The applicant, “IK”, joined the Discovery Classic Pension Preserver Plan in 2014. More than R5.3 million was transferred from his previous retirement fund to the Discovery fund.

In his complaint to the Adjudicator, IK contended that:

  • He was quoted 13.1% interest on his investment in the Discovery fund;
  • The fund breached section 14 of the Pension Funds Act when he was denied an opportunity to transfer the fund credit from the Discovery fund to another fund;
  • His financial adviser charged him excessive fees, or he was charged fees to which he had not agreed; and
  • His investment did not perform satisfactorily, and he was entitled to compensation.

The Adjudicator dismissed the complaint, finding that IK:

  • Was provided with a membership certificate and a fact file stipulating all the fees and charges;
  • Signed a declaration that indicated he was aware that his investment may go up or down and that past performance was no indication of future performance;
  • Selected the investment portfolios and understood the risks of the portfolios he selected;
  • Was provided with quarterly investment statements detailing the fees deducted from his investment, as well as information on how his investment portfolios were performing;
  • Signed the application form wherein he declared that he had read and understood the product quotation; and
  • Failed to establish that he was entitled to the relief sought, and the Discovery fund could not be held liable for any loss due to negative market movements.

‘Beware the signer’

The FST said IK had not adhered to rule 10 of the tribunal’s rules, which states that an application for reconsideration “must contain the full particulars of the grounds (stated succinctly) on which the application is based”.

The tribunal said it seemed that IK wanted compensation of more than R6m for loss of capital and income and humiliation. He also wanted an order declaring that the agreement with the Discovery fund was null and void. These claims fell outside the tribunal’s competence, which was circumscribed by section 234 of the Financial Sector Regulation Act.

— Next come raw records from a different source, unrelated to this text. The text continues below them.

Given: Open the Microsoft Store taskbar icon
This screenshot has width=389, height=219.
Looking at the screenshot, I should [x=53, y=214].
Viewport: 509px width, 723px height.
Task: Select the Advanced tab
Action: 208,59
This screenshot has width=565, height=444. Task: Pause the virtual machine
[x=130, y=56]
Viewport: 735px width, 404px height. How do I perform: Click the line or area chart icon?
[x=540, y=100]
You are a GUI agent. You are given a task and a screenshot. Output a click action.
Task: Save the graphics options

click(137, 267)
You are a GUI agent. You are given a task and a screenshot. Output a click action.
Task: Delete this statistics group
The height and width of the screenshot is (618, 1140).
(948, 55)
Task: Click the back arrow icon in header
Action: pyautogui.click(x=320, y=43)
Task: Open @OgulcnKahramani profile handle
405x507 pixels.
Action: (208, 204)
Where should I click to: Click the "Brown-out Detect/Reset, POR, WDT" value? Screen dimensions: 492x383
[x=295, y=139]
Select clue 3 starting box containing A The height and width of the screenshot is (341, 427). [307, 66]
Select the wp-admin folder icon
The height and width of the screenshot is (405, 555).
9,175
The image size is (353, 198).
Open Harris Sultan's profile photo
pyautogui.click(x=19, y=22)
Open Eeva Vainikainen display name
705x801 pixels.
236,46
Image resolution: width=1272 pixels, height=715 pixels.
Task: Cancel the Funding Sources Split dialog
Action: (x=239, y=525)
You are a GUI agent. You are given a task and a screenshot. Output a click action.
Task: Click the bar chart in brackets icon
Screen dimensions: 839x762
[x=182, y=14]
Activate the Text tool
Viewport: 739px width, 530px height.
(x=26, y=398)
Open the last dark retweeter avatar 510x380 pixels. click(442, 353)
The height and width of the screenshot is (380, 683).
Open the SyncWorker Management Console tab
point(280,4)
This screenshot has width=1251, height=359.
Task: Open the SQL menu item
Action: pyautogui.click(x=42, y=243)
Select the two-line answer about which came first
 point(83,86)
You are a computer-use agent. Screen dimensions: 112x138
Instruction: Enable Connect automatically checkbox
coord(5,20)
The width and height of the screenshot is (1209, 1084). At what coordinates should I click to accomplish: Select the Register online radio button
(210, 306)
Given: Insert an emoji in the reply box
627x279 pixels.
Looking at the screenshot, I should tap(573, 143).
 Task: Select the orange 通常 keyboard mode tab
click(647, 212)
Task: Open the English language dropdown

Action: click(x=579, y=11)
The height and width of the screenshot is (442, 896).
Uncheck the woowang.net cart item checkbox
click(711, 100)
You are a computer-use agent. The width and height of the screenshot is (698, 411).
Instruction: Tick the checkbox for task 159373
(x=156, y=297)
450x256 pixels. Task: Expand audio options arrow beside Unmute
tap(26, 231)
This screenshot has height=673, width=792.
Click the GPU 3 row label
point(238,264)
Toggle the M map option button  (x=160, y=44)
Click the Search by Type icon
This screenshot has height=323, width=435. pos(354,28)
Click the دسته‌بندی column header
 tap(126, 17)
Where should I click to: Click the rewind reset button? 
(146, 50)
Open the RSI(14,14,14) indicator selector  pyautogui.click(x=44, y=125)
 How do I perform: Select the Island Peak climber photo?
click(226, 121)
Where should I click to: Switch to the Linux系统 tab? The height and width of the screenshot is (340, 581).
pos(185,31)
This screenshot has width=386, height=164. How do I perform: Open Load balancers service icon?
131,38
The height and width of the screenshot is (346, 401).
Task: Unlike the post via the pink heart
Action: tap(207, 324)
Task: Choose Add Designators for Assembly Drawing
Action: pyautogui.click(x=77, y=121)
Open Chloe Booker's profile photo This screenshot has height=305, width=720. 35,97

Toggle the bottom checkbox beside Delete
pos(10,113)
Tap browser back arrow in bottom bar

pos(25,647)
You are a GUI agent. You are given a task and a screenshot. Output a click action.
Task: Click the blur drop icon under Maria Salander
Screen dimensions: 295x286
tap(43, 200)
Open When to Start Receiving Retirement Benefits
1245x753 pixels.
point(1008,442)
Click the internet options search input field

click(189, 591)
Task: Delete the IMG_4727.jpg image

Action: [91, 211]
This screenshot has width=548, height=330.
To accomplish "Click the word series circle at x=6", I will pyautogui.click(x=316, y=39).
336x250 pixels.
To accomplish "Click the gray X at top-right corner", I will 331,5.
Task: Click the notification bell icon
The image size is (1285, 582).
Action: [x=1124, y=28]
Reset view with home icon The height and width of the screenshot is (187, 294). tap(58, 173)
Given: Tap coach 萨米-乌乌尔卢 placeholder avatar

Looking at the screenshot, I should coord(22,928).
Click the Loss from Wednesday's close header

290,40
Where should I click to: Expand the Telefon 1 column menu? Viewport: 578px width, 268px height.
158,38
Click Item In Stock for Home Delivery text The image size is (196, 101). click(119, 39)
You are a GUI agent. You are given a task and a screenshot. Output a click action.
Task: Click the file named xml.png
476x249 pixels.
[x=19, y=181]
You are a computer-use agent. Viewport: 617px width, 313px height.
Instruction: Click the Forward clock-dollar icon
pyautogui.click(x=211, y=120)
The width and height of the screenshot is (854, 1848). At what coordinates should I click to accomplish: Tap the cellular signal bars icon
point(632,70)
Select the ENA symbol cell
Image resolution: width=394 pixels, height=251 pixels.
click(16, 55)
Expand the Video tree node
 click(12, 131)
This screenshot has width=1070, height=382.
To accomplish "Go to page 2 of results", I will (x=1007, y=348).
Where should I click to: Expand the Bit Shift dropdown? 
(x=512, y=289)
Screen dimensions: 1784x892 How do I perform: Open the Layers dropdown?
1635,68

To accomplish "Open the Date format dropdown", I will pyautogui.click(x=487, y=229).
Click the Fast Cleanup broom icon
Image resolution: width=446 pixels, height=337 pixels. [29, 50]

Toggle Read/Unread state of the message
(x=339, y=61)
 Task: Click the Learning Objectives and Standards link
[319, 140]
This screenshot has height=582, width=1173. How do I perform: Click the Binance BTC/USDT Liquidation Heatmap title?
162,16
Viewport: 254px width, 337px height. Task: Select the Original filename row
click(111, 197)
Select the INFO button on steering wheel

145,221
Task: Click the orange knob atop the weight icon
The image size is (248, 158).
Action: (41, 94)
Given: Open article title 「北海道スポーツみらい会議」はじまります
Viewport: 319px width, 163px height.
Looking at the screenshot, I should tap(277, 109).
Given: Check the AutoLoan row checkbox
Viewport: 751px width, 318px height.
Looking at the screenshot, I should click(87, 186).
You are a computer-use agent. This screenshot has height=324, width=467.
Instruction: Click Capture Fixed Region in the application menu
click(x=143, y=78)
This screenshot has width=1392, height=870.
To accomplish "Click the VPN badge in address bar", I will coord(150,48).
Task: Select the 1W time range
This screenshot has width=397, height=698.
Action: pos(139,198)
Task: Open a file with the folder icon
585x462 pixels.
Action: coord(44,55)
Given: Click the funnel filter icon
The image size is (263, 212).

The FST said IK signed the application form wherein he declared that he had read and understood the product quotation.

In its view, the Adjudicator had correctly relied on the decision in Roux v Cadbury Schweppes Pension Fund [2001] 8 BPLR 2401 (PFA), where it was held that while retirement funds have a duty to provide adequate material information to members, members also have a duty to seek information and clarity on their investments.

“This case did no more than highlight the legal maxim caveat subscriptor, literally ‘beware the signer’. Put differently, a party who signs a written contract is presumed to be aware of all the terms and conditions contained therein and is bound accordingly.”

It did not assist IK’s case to complain after the event that his investment did not perform as well as he had anticipated, when the agreement he signed clearly indicated there were no guarantees in this regard.

IK seemed to suggest that his signature was clandestinely obtained, and that more than one version of the document existed.

The FST said these allegations, like the other aspects of IK’s complaint, related to his financial adviser’s conduct. As such, his complaint should be directed to the FAIS Ombud.

The tribunal remarked in passing that the Adjudicator indicated that her office would forward a copy of her determination to the FAIS Ombud to determine whether any conduct issues required further investigation.